Information on Multi-Occupied Residential Buildings and the Joint Audit and Inspection Team, who work to ensure these buildings have the right safety precautions in place.
What are Tall Buildings and Multi-Occupied Residential Buildings (MORBs)?
The Government say that all buildings over 18 metres are classed as high-rise buildings.
Nottingham City Council (NCC) and Nottinghamshire Fire and Rescue Service (NFRS) were the first to work jointly to inspect MORBs, and the team not only look at high-rise buildings, but they look at all buildings that consist of 11 flats or more. 484 buildings in total were identified in the city, future new build buildings will also be added to this list for inspection and audit.

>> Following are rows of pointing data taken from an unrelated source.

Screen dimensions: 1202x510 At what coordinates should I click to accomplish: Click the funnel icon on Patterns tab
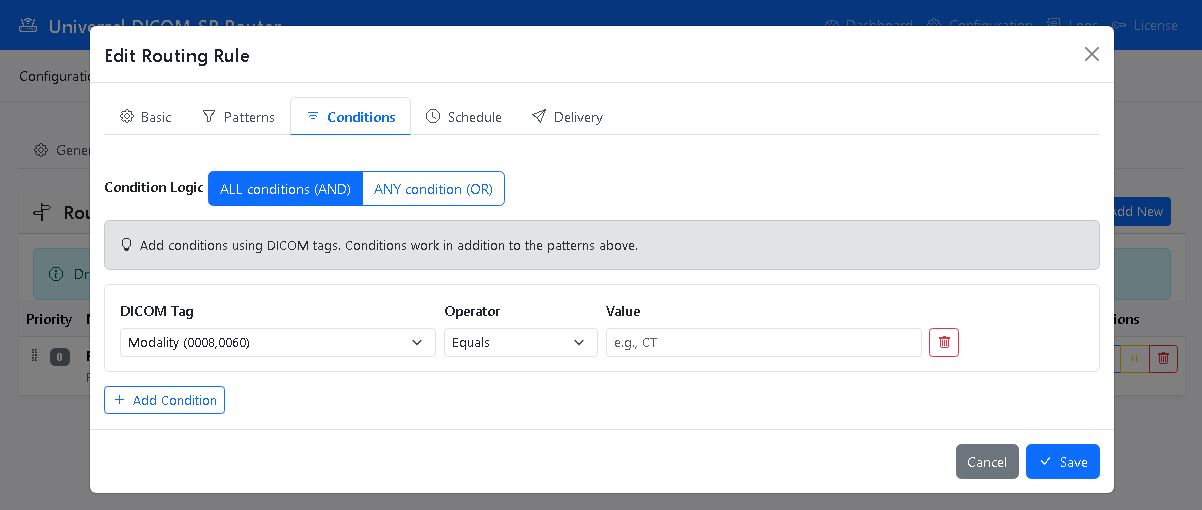pos(209,117)
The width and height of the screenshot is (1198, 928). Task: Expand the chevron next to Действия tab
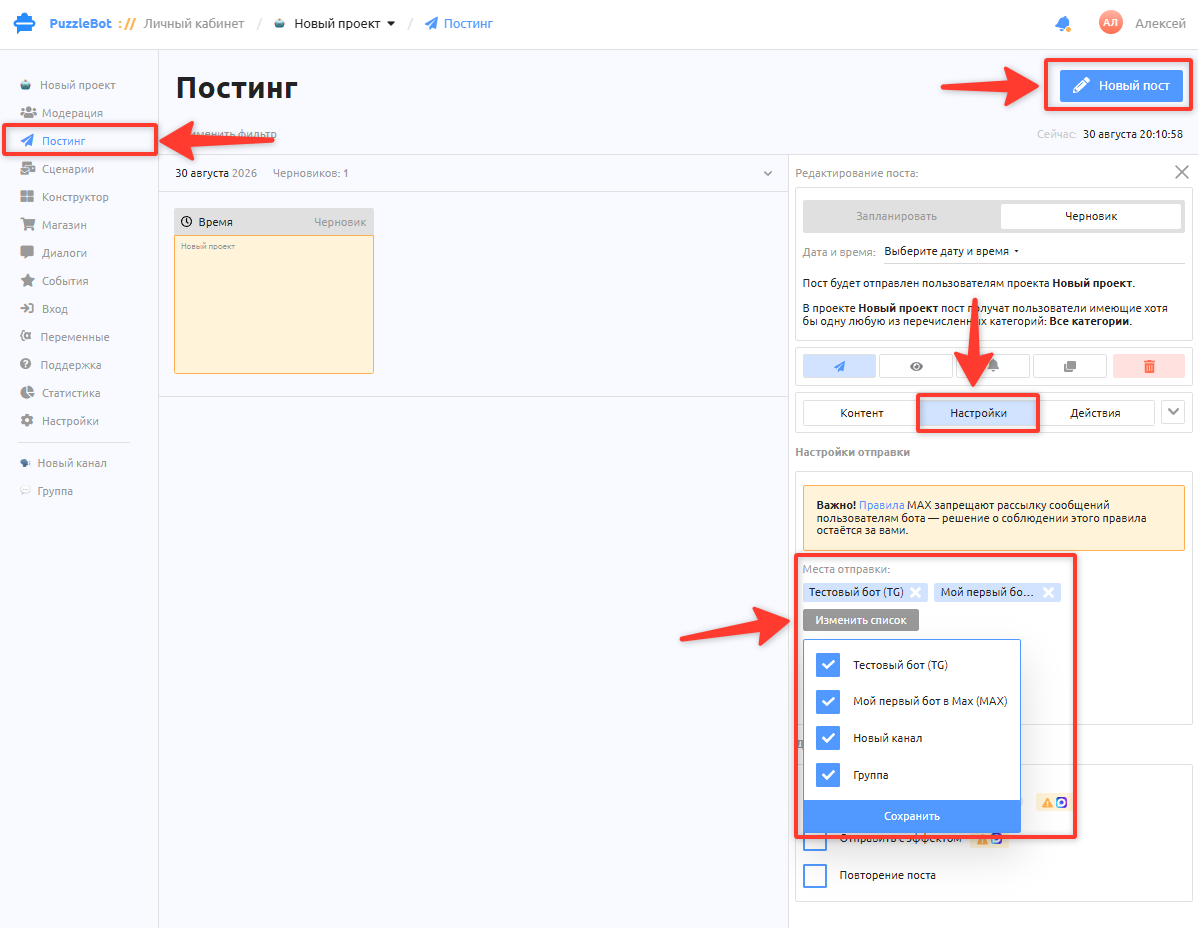tap(1173, 412)
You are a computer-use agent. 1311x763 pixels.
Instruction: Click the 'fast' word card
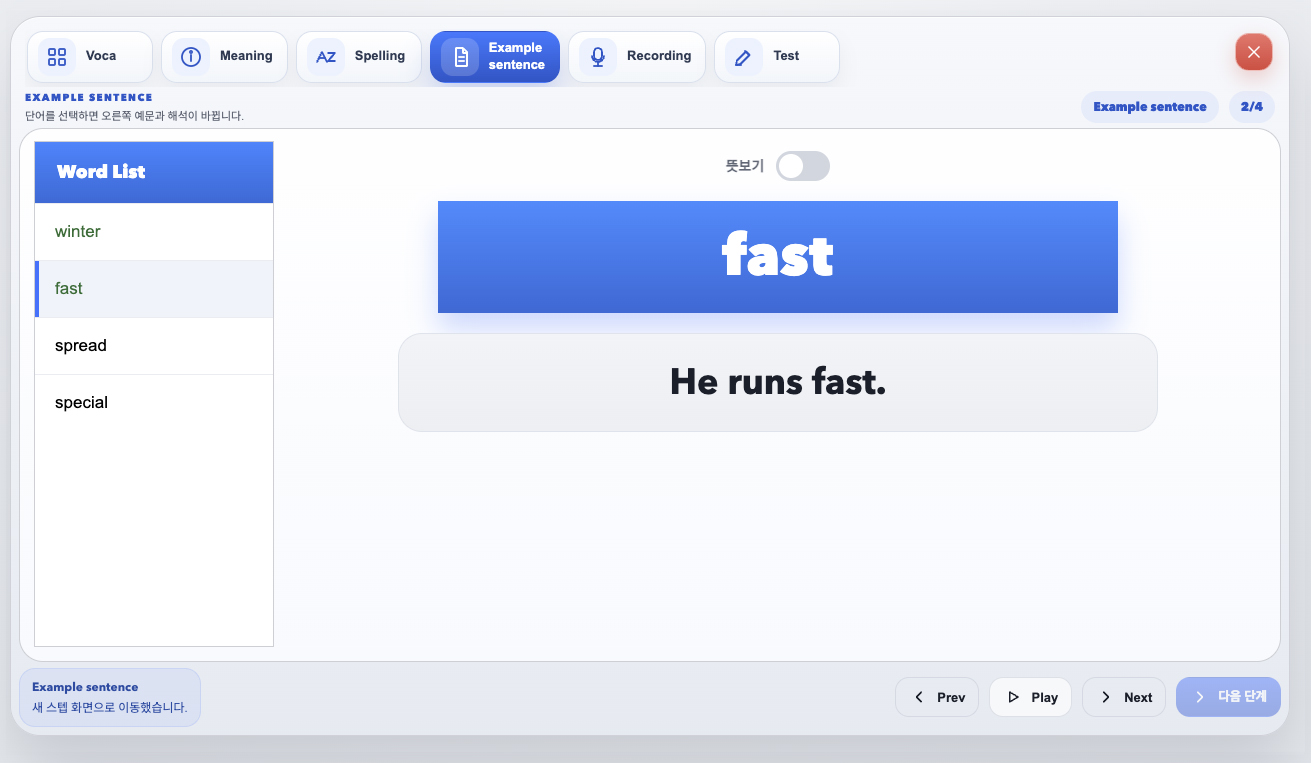pos(778,257)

What is the Joint Audit and Inspection Team (JAIT)?
The JAIT team is made up of officers from NCC, including Environmental Health and Enforcement Officers, as well as Fire Safety Inspectors from NFRS.
The role of the team is to audit and inspect, and to ensure the safety of Multi-Occupied Residential Buildings (MORBs) in Nottingham City. Both authorities use their statutory duties under the Housing Act 2004 and the Regulatory Reform (Fire Safety) Order 2005 to ensure buildings are made safe, if any issues are found.
The team was set up after the Grenfell Tower tragedy and after a national independent review of building regulations and fire safety was commissioned by the Government, this included local findings here in Nottingham.
What does a JAIT inspection look like?
The inspections are carried out by a qualified Fire Safety Inspector from NFRS and an Environmental Health or Enforcement Officer from NCC.
The person or company responsible for a multi-occupied building will be notified that the JAIT is going to inspect by either a letter or email and will be given at least one week’s notice before the team arrive, sooner if mutually agreed or in urgent/emergency situations.
* Please note, this is not the full inspection and audit list, but it will give you an idea of what is looked at.
There have been a number of common issues found within buildings, including but not limited to issues with:
- testing certificates and service records – Fire Alarm, Emergency Lighting, Fire Fighting Lift(s), Ventilation, Sprinklers, Wet/Dry Riser
- type of fire risk assessment completed
- cladding system and report
- compartmentation and fire stopping
- fire alarm coverage, system type and justification
- fire doors – intumescent strips & seals
- poor housekeeping
- combustibles in common areas – notice boards, door mats etc.
- emergency exit signage
- Fire Service access & premises information
We would encourage all building owners to ensure their risk assessment covers these areas and that they are aware of the state of these matters within their buildings.
What should I expect after an inspection?
After an inspection, the responsible person or company will be notified of the outcome. This will be in writing by letter with an accompanying report listing defects found and the appropriate remedies. However, in rare circumstances, it may be in the form of a formal Notice if the seriousness of fire safety defects warrants it.
Engagement Events and contacting the team
NFRS and NCC will be holding a number of engagement events for building owners, responsible persons and those involved in the development of premises across the city. Further details will be published here when available.
If you would like to be added to a mailing list or would like to contact the team in general, then please email them at JIT@nottinghamcity.gov.uk.
Further guidance, legislation, support and guidance
The Government has the Building Safety Programme (BSP), which makes regular announcements and issues advice and guidance. Building owners and managers should be aware of the information produced by the BSP and take the actions required.
The BSP have released 22 advice notes since Grenfell. The content of these notes have been incorporated into one document – the consolidated guidance. This document includes an Annex on fire doors.